Elle n’en prodigua pas moins les plus tendres soins à celle qui allait peut-être donner le jour à un Dauphin. Même si ce Dauphin signait son arrêt de mort, à elle.
Ce fut au cours de cette nuit du 4 au 5 septembre que les douleurs commencèrent. On alla prévenir le Roi au Château-Vieux et réveiller toutes les personnes qui devaient être témoins de l’accouchement. Un courrier partit pour Paris afin d’annoncer la nouvelle à Monsieur.
Il était environ minuit quand tout commença, mais trois heures plus tard l’atmosphère était devenue insoutenable dans la chambre où la future mère se tordait de douleur au milieu de femmes en grand habit qui semblaient là comme au spectacle et sans plus d’émotion. On avait refermé les fenêtres par crainte de la fraîcheur de la nuit et, à nouveau, on étouffait. Le travail se faisait mal parce que l’enfant ne se présentait pas comme il l’eût fallu. Vers six heures, on entendit le médecin grogner que les difficultés grandissaient…
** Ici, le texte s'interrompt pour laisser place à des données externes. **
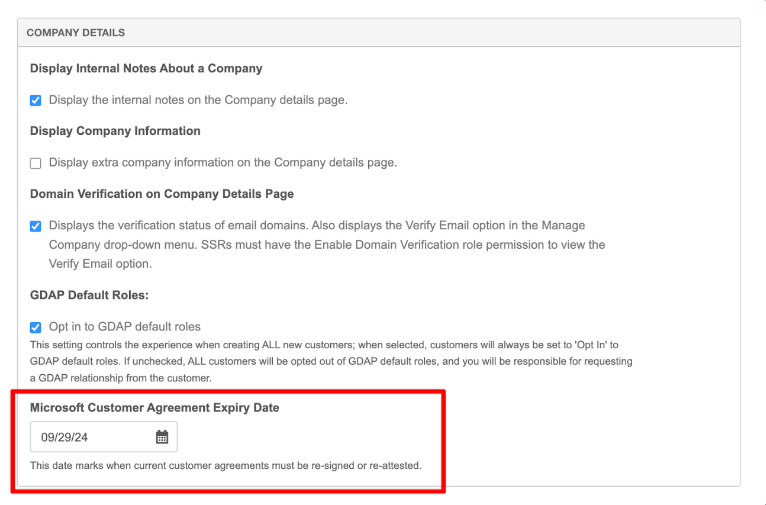This screenshot has height=505, width=766.
Task: Select 'Display Internal Notes About a Company' heading
Action: (146, 69)

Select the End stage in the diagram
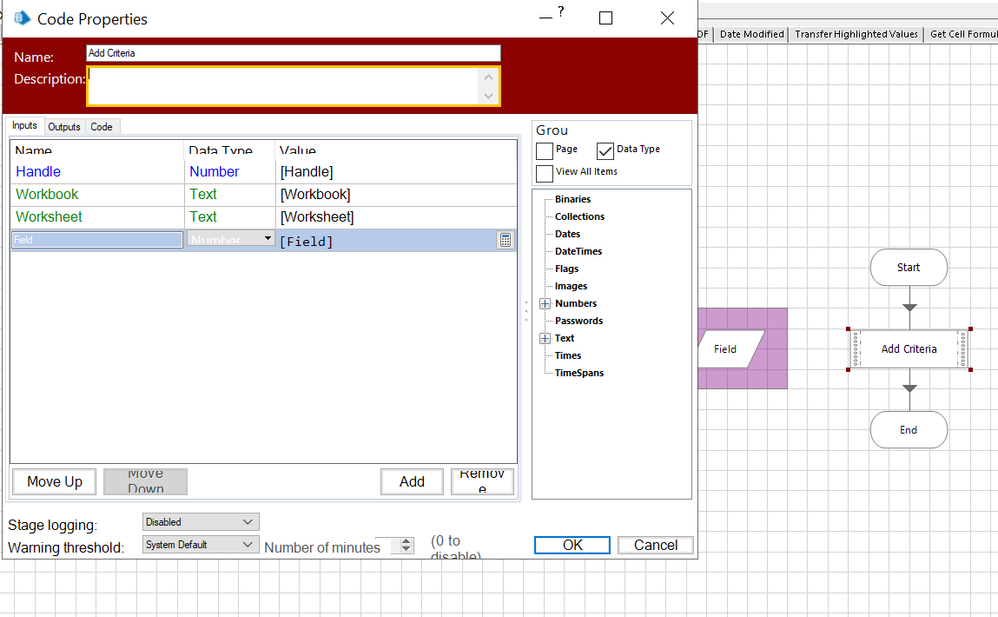pyautogui.click(x=908, y=430)
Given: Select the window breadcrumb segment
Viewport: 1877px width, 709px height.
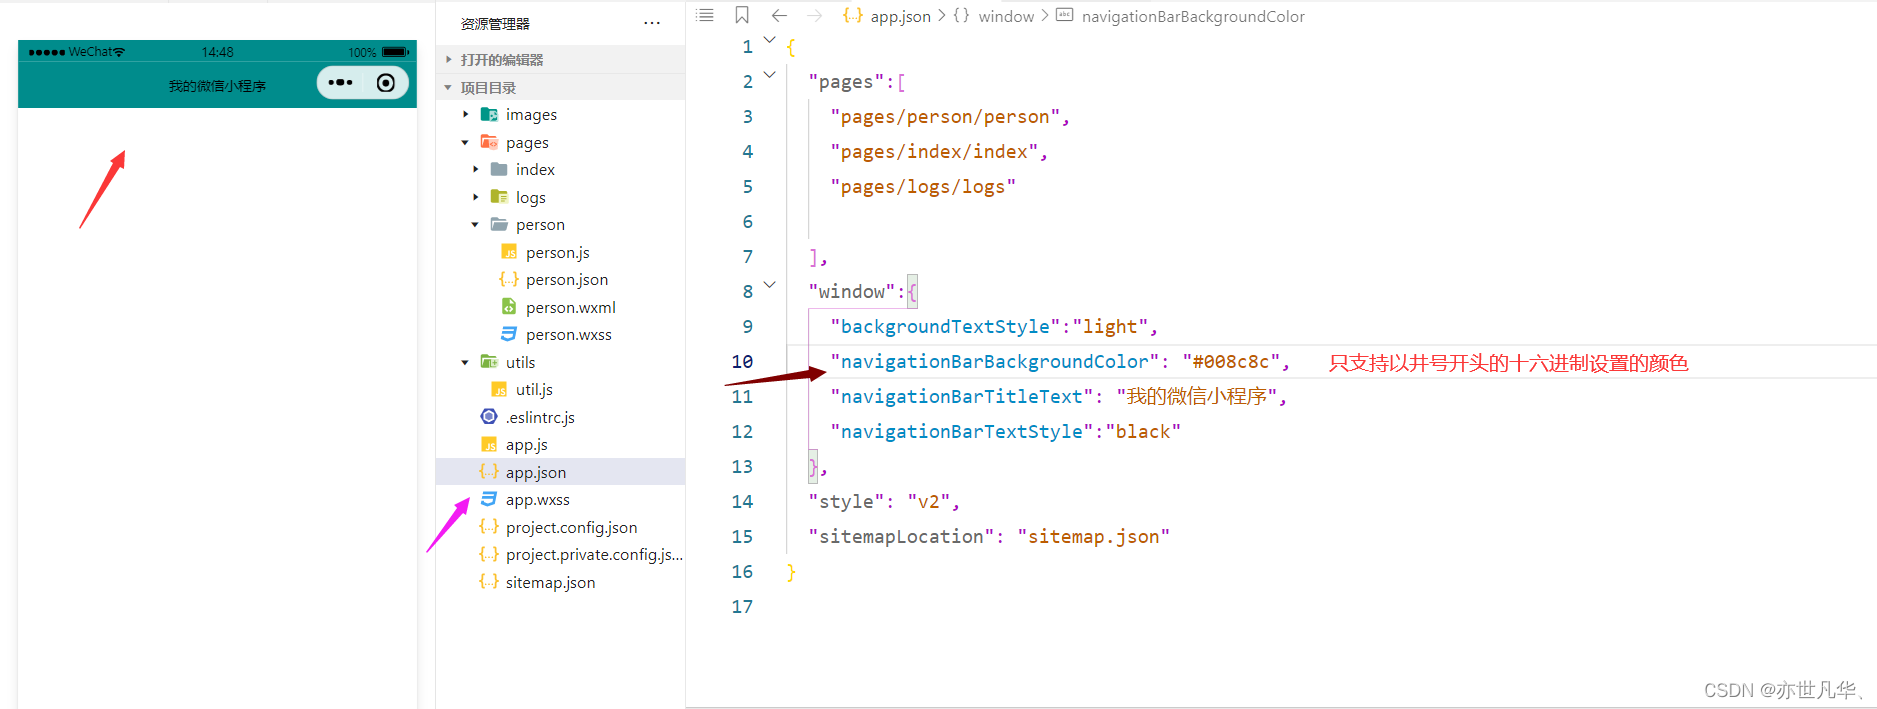Looking at the screenshot, I should (x=1005, y=16).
Marie de Hautefort, réfugiée comme elle aimait à le faire dans l’embrasure d’une fenêtre, se mit à pleurer. Le Roi qui jusqu’alors s’était tenu immobile et muet dans un fauteuil se leva et s’approcha d’elle :
— Cessez de larmoyer ! lui dit-il avec rudesse. Il n’y a là aucune raison de s’affliger. Puis, plus bas, il ajouta : « Pour moi je serai assez content que l’on sauve l’enfant et vous, madame, vous aurez lieu de vous consoler de la mère… »
— Comment pouvez-vous être aussi cruel, aussi insensible ? gronda-t-elle révoltée. C’est votre enfant qui torture ainsi votre épouse…
— Justement. C’est lui le plus important…
— Vous mériteriez une fille !
— Il en sera ce que Dieu voudra. Je vais parler à Bouvard !
Et l’interminable attente recommença, épuisante même pour ceux qui ne faisaient que regarder. Partagé entre l’espoir et l’horreur, Gaston d’Orléans était gris… Pour apaiser un peu sa nervosité, Marie s’approcha d’Élisabeth de Vendôme qui priait sans relâche auprès de sa mère et s’agenouilla à côté d’elle :
— Avez-vous des nouvelles de votre frère Beaufort ? chuchota-t-elle.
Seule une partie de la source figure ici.